Aux yeux des slavophiles, au contraire, et de beaucoup de patriotes inspirés du même esprit, la Russie est foncièrement diiïérente de l’Europe. Ayant reçu du passé des institutions particulières, elle est, par ses origines, par son éducation, par les éléments de sa culture, appelée à des destinées toutes différentes. Dans la manière dont elle a été peuplée, dont l’État russe a été fondé, dont le sol russe a été occupé, — dans sa conception de la famille, de la propriété, de l’autorîté, la Russie possède le principe d’une civilisation nouvelle, et naturellement, à en croire le patriotisme local, d’une civilisation mieux équilibrée et pondérée, plus stable et plus harmonique, plus réellement capable d’un progrès indéfini que notre sénile et maladive civilisation occidentale, déjà menacée de décomposition par ses conflits intérieurs.

Un des phénomènes les plus curieux de la vie russe au dix-neuvième siècle, c’est assurément le slavophilisme ; il a eu sur l’intelligence contemporaine un ascendant bien supérieur à la force numérique de ses adeples. La petite église slavophile, avec ses croyances exclusives et ses dogmes arrêtés, compte aujourd’hui peu d’adhérents déclarés, peu de fidèles orthodoxes ; mais l’espèce d’apothéose nationale, qui faisait le fond de sa religion, lui conserve bien des prosélytes plus ou moins inconscients, chez des hommes en apparence étrangers à tout fétichisme slave. Il n’est pas rare aussi de rencontrer tel ou tel dogme, telle ou telle superstition slavophile, chez des gens du monde ou des écrivains qui se piquent de n’avoir rien de commun avec pareille idolâtrie. Comme il arrive quelquefois dans le domaine de la pensée, les formules, les thèses slavophiles se sont brisées au choc de la discussion, le contenu. l’esprit s’est échappé de ces vases en morceaux, et répandu au loin dans l’air.

Chose digne de remarque et par elle-même caractéristique, c’est sous l’impulsion de l’Occident, sous l’influence de la pensée européenne que s’est formée l’école russe, qui prétendait secouer la domination intellectuelle de l’Europe[7]. Ce n’est pas dans l’étude directe de l’histoire nationale ou de la vie populaire, c’est dans la lecture et la méditation des écrivains du dehors que les fondateurs du slavophîllsme ont puisé leur méthode, leur dialectique et indirectement leurs doctrines.

Objectif 1 ▸
Répondez à ces questions sur le texte consacré au slavophilisme :
(a) Quelle civilisation le texte qualifie-t-il de « sénile et maladive » ?
(b) Combien de fidèles orthodoxes la petite église slavophile compte-t-elle aujourd'hui ?
(c) Sous quelle impulsion l'école russe s'est-elle formée ?
Objectif 2 ▸
Recopiez sans rien changer le passage du texte sur le slavophilisme qui va de « Chose digne de » jusqu'à « indirectement leurs doctrines. ».

Entrées extraites ▸

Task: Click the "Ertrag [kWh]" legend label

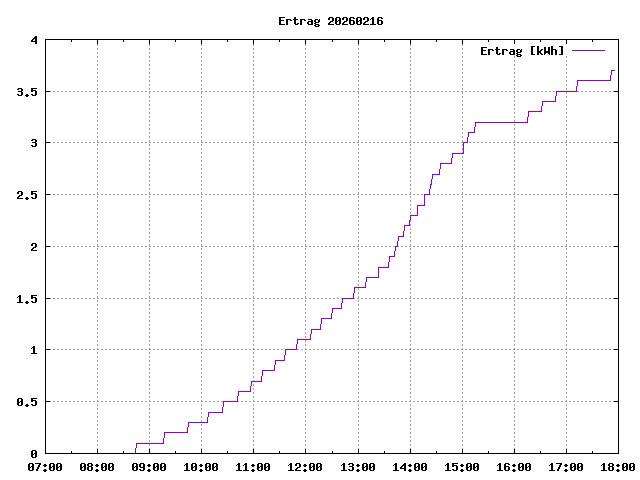Action: (x=522, y=50)
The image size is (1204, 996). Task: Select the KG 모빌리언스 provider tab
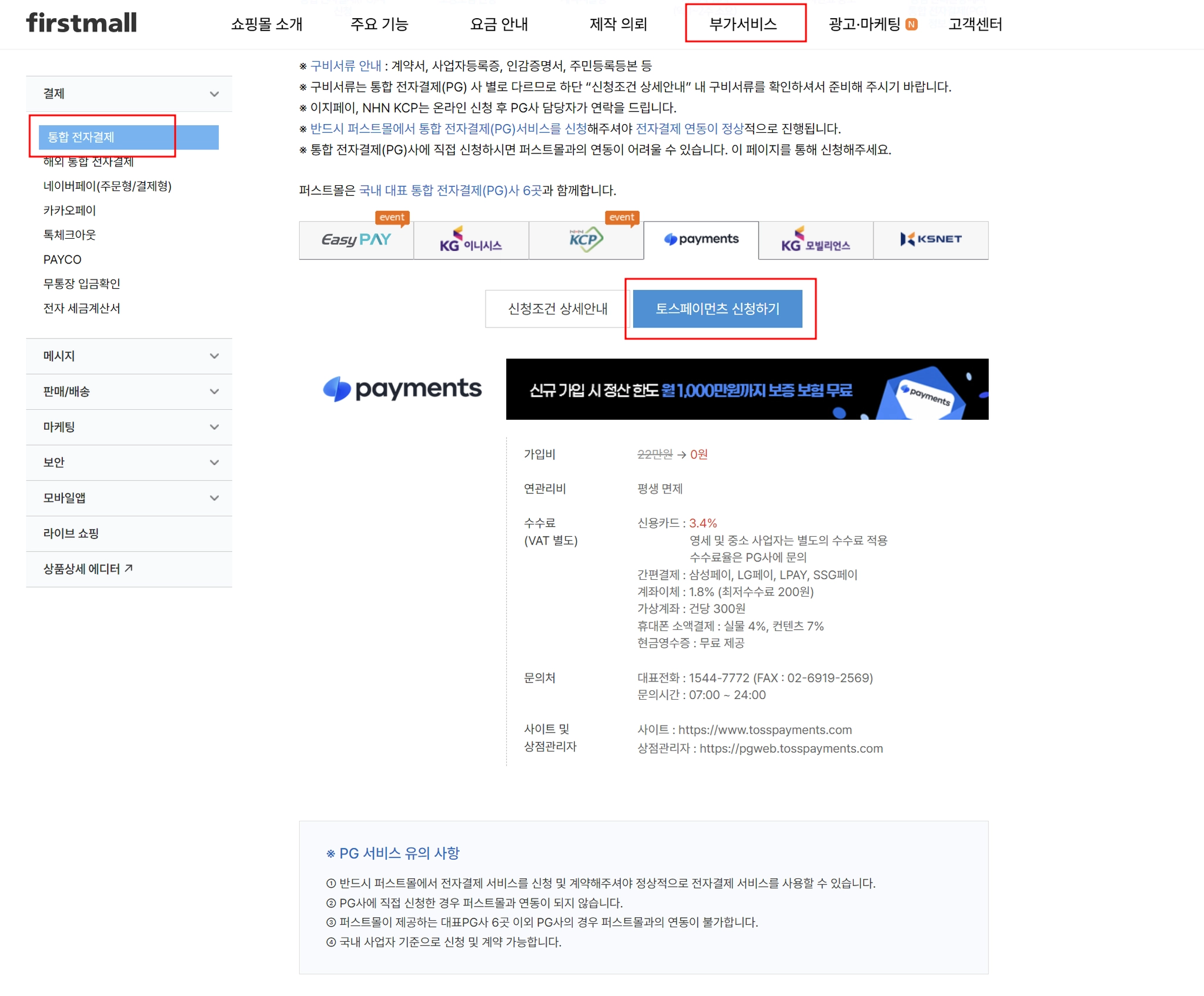click(815, 240)
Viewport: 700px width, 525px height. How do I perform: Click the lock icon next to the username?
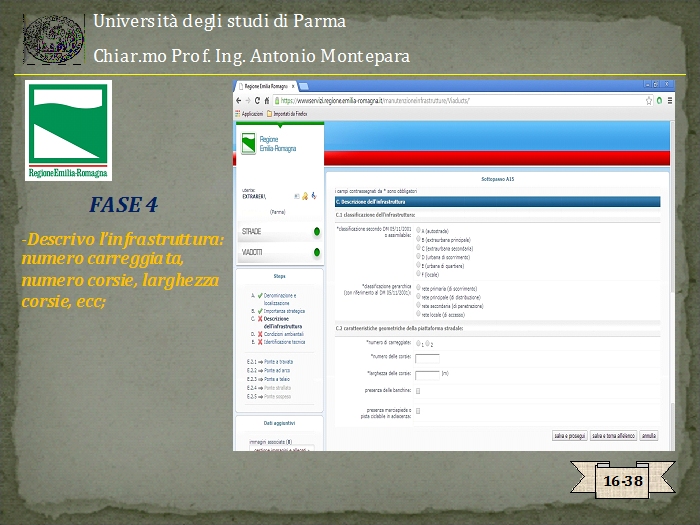point(305,196)
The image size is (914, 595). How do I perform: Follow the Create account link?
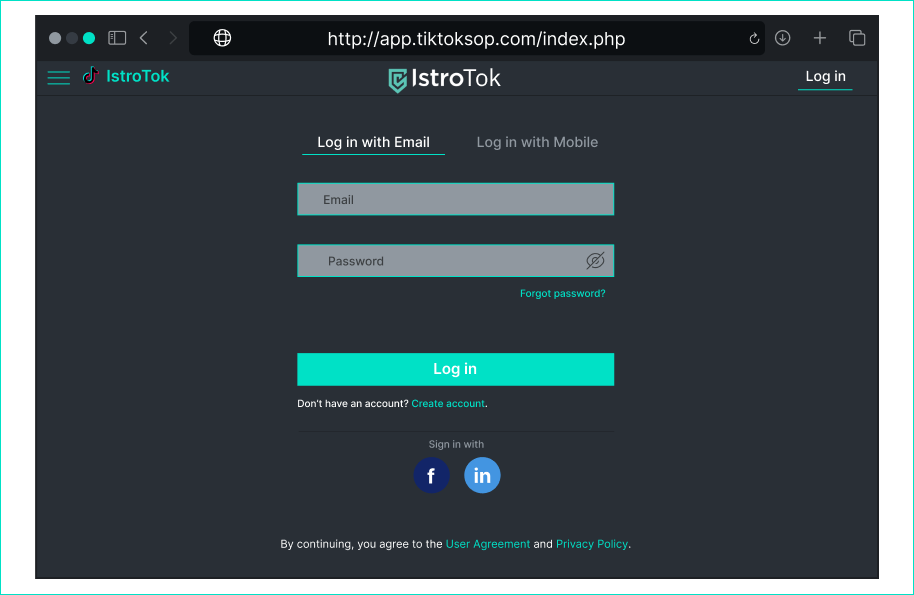(x=448, y=404)
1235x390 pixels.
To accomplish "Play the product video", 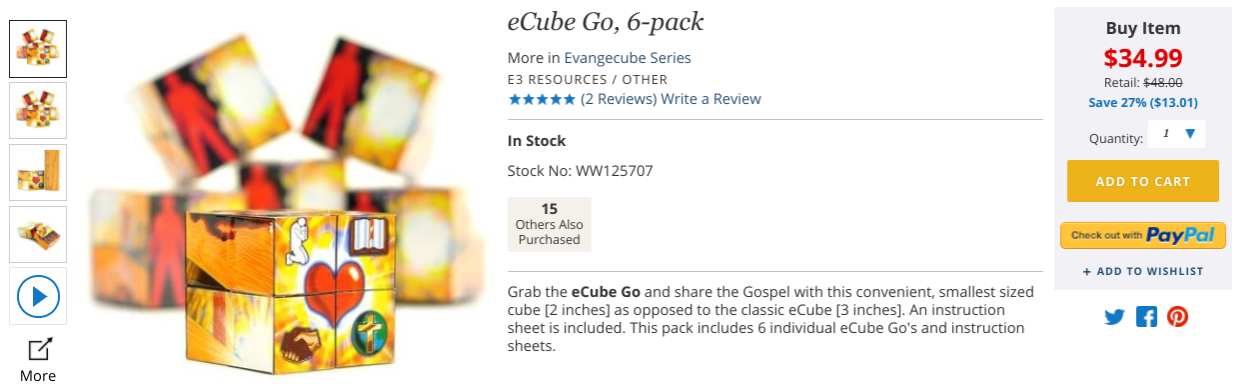I will point(38,296).
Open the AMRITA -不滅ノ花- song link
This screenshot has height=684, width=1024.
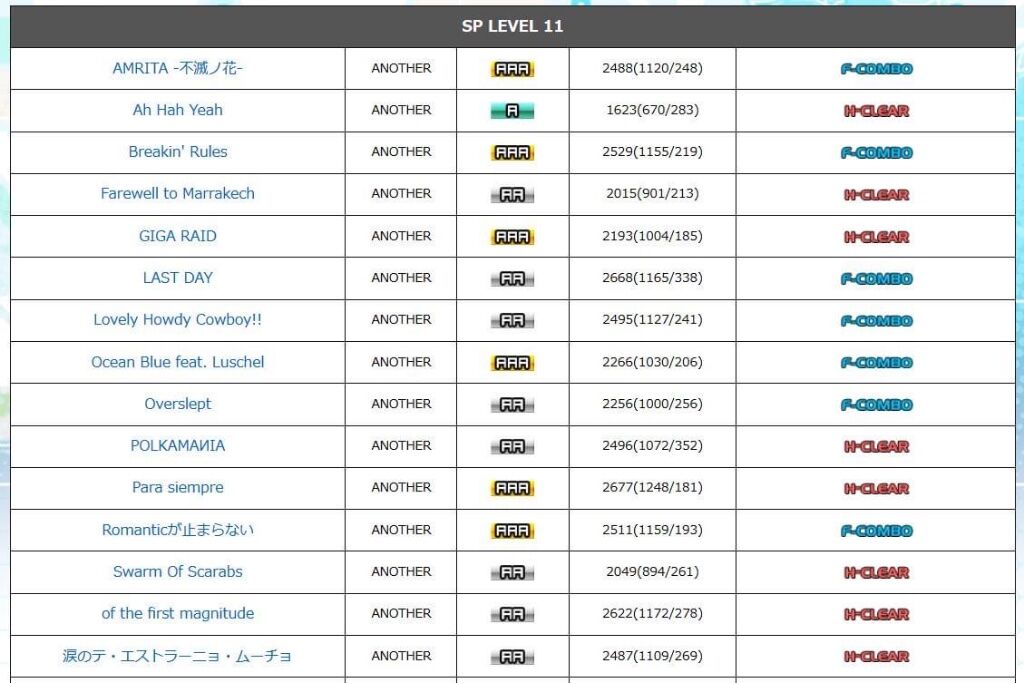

Réponse attendue 1 ▸
(a) La civilisation occidentale.
(b) Peu de fidèles orthodoxes.
(c) Sous l'impulsion de l'Occident, sous l'influence de la pensée européenne.

Réponse attendue 2 ▸
Chose digne de remarque et par elle-même caractéristique, c’est sous l’impulsion de l’Occident, sous l’influence de la pensée européenne que s’est formée l’école russe, qui prétendait secouer la domination intellectuelle de l’Europe[7]. Ce n’est pas dans l’étude directe de l’histoire nationale ou de la vie populaire, c’est dans la lecture et la méditation des écrivains du dehors que les fondateurs du slavophîllsme ont puisé leur méthode, leur dialectique et indirectement leurs doctrines.